(Collected data entries)
──────────────────────────────

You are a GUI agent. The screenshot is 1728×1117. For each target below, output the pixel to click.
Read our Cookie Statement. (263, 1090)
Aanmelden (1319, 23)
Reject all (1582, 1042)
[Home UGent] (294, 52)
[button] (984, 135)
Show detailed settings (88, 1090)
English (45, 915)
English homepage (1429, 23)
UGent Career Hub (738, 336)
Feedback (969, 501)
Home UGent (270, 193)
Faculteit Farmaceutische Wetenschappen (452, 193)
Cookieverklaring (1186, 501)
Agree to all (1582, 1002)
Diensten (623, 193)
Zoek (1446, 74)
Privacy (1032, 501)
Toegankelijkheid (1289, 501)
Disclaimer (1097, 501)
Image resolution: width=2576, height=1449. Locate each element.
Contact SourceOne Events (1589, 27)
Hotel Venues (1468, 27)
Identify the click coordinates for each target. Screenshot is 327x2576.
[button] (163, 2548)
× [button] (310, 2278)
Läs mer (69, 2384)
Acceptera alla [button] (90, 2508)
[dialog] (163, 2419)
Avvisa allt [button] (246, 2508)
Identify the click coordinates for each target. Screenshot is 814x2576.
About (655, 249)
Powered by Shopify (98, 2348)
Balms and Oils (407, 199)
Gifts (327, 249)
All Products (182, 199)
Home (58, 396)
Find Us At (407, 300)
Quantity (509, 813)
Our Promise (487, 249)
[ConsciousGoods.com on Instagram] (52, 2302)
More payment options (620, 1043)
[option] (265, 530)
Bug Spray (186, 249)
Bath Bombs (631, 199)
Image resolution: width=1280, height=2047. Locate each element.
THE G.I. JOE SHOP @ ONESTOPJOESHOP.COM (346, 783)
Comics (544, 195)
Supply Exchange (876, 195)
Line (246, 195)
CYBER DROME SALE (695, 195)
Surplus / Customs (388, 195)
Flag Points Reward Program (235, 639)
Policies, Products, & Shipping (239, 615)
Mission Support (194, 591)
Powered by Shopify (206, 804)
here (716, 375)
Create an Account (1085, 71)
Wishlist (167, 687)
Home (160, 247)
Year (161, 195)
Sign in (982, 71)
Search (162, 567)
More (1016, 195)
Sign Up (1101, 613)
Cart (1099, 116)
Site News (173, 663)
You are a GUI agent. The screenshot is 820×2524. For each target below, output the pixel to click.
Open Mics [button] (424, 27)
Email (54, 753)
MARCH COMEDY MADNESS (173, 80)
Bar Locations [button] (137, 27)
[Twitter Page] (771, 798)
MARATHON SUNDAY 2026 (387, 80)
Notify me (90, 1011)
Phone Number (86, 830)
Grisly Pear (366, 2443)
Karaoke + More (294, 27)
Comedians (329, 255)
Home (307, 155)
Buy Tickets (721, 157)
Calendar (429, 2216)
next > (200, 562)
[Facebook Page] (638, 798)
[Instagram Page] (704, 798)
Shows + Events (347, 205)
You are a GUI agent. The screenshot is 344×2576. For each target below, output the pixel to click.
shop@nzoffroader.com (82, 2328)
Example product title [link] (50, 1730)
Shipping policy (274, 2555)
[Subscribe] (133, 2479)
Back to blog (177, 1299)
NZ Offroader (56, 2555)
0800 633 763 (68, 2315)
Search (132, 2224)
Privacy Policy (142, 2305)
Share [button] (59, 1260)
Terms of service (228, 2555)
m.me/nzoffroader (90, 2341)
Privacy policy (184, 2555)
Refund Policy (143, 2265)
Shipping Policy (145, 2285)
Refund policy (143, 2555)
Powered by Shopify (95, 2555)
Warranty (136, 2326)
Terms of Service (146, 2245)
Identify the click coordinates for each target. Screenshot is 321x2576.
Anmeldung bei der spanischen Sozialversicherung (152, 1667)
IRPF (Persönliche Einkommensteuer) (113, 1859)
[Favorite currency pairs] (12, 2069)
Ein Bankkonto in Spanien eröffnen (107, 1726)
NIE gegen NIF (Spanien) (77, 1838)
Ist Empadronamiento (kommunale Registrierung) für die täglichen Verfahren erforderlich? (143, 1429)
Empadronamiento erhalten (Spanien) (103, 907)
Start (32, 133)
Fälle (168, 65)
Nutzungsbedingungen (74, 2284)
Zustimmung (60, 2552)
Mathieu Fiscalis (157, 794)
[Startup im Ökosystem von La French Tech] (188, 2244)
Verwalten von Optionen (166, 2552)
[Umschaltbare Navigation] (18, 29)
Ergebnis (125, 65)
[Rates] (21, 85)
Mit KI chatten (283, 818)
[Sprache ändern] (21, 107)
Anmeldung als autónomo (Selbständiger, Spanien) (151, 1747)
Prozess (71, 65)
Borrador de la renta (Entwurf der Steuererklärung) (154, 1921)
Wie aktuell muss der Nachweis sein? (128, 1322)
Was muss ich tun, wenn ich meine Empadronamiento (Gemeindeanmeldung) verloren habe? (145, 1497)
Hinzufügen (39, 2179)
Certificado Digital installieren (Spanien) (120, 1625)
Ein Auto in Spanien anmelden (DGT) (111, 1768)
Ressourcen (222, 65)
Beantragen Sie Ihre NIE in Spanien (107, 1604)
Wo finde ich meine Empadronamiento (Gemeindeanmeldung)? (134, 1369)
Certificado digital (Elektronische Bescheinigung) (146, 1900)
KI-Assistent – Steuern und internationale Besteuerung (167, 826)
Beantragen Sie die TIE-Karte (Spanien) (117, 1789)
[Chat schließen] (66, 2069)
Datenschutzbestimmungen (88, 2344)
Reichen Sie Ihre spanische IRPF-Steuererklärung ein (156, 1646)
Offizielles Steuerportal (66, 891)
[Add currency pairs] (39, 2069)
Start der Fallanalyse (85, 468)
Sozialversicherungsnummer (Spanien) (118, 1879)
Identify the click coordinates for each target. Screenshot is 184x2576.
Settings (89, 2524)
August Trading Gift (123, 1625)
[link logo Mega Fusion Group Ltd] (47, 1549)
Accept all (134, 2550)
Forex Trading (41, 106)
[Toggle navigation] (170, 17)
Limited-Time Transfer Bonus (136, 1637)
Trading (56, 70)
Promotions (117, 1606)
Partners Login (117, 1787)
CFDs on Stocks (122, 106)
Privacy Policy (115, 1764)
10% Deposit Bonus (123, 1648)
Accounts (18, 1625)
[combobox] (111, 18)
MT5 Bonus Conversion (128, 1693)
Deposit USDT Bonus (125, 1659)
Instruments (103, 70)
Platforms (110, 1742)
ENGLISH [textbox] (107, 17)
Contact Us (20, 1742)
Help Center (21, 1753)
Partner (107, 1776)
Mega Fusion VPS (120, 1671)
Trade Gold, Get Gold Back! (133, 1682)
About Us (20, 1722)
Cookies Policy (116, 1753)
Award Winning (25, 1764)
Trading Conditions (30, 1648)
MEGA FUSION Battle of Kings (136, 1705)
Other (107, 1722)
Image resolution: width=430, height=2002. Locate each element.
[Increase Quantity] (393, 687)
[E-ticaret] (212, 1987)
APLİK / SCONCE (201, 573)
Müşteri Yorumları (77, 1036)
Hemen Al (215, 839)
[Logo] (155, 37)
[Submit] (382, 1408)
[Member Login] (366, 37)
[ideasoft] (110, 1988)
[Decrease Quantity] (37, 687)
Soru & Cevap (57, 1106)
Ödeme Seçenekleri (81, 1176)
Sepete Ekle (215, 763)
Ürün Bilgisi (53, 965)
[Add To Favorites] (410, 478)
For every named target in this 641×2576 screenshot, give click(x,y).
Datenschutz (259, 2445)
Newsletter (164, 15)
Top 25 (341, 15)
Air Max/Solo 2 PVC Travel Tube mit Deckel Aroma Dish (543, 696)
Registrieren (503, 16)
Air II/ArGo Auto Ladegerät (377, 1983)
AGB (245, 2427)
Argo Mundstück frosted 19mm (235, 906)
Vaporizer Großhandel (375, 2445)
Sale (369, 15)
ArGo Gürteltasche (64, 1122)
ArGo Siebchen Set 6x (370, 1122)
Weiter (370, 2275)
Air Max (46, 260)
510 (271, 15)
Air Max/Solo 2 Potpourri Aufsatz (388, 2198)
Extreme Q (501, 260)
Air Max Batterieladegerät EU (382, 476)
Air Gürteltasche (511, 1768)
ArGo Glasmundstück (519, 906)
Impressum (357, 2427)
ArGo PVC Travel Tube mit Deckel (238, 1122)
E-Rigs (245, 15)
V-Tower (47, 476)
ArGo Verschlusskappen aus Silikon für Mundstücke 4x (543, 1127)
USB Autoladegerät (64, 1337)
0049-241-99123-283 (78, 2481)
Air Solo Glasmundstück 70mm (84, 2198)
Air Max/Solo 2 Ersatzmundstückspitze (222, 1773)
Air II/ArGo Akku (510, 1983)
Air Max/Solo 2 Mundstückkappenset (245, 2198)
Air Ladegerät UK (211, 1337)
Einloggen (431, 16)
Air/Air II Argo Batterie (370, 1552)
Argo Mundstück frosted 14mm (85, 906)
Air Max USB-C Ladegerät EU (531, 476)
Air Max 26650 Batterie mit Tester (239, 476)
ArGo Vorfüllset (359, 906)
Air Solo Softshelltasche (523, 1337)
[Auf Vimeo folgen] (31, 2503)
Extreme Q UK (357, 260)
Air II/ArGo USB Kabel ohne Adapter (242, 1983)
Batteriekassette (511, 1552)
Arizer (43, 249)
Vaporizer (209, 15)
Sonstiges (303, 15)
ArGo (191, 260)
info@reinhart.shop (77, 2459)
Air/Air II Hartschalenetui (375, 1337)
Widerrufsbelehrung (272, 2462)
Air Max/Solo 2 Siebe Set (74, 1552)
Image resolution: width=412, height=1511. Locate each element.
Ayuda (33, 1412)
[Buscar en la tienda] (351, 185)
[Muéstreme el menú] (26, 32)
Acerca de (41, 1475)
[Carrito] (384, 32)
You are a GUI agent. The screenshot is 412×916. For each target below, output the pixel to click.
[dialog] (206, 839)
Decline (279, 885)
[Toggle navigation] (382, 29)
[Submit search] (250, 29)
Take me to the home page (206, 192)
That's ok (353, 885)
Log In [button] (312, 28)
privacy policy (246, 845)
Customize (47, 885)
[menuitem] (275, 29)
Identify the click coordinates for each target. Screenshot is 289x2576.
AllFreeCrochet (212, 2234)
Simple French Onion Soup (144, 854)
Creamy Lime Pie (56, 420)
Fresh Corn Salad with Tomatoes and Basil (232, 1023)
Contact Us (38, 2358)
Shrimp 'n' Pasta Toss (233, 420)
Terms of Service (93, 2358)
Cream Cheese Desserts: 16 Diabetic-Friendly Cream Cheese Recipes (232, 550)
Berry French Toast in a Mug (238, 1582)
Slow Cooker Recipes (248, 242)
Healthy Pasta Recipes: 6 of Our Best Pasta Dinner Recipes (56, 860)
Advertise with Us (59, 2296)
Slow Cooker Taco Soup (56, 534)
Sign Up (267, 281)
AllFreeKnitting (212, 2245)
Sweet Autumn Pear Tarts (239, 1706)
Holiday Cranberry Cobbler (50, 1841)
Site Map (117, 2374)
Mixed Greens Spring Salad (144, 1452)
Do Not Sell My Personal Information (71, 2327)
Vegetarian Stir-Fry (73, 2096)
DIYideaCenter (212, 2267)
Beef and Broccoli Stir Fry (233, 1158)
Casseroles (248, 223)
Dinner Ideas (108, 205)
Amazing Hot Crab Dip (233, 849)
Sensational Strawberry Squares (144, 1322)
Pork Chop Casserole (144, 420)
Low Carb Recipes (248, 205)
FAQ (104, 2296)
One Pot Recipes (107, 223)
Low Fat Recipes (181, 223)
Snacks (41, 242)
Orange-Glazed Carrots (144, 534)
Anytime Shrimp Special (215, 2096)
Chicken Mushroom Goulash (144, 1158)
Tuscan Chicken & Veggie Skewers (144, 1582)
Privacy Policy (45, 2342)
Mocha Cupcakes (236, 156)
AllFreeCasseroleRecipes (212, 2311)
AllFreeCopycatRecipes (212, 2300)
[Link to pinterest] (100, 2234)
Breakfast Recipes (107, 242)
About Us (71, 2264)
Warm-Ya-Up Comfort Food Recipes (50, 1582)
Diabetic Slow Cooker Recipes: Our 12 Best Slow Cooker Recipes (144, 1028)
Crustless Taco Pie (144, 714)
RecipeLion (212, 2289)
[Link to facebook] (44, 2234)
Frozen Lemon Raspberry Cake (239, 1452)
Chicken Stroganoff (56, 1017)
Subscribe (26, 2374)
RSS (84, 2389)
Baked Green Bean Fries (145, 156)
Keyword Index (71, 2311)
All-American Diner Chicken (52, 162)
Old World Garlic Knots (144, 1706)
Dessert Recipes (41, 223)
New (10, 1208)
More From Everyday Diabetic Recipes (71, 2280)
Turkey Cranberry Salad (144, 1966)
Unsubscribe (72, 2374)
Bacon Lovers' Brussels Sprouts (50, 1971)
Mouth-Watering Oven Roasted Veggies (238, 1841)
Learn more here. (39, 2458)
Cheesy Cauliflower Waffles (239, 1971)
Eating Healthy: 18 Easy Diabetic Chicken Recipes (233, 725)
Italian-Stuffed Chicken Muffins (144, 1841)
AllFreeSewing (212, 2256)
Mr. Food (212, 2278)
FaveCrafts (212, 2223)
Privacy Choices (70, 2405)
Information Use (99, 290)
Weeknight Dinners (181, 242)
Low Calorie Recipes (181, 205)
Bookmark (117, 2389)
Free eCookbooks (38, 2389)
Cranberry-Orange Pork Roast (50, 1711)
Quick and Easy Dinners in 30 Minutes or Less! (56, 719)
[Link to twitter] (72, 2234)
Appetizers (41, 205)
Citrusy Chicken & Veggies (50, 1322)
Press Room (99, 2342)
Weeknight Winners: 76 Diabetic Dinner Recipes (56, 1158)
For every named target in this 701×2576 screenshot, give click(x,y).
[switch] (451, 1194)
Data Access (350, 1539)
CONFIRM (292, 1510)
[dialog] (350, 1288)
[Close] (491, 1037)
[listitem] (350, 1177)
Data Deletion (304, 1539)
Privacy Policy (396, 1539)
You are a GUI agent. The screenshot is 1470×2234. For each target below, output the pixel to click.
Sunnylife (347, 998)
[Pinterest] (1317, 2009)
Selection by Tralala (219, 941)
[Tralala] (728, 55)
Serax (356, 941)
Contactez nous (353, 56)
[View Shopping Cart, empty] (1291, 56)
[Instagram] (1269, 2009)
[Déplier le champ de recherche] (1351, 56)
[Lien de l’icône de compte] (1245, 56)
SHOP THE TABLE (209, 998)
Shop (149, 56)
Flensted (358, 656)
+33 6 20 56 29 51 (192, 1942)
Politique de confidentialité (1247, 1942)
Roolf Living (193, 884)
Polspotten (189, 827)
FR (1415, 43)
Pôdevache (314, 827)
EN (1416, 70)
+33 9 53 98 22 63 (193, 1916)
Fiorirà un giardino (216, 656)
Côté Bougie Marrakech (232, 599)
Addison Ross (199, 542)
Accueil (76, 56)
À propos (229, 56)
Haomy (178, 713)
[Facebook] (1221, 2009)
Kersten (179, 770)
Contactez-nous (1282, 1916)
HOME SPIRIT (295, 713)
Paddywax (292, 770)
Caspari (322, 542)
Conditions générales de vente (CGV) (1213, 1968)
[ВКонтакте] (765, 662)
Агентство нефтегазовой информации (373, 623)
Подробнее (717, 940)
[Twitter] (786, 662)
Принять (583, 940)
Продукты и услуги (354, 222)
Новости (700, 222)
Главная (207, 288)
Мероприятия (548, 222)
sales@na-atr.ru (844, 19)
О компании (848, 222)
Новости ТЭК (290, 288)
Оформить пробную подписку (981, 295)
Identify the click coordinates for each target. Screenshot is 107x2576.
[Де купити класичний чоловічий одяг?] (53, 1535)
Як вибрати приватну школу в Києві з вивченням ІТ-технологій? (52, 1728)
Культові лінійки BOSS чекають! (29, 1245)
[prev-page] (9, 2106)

──────────────────────────────

Assignment » In the entries above, count each line holding "button" and report the total and nothing more.

Answer box » 9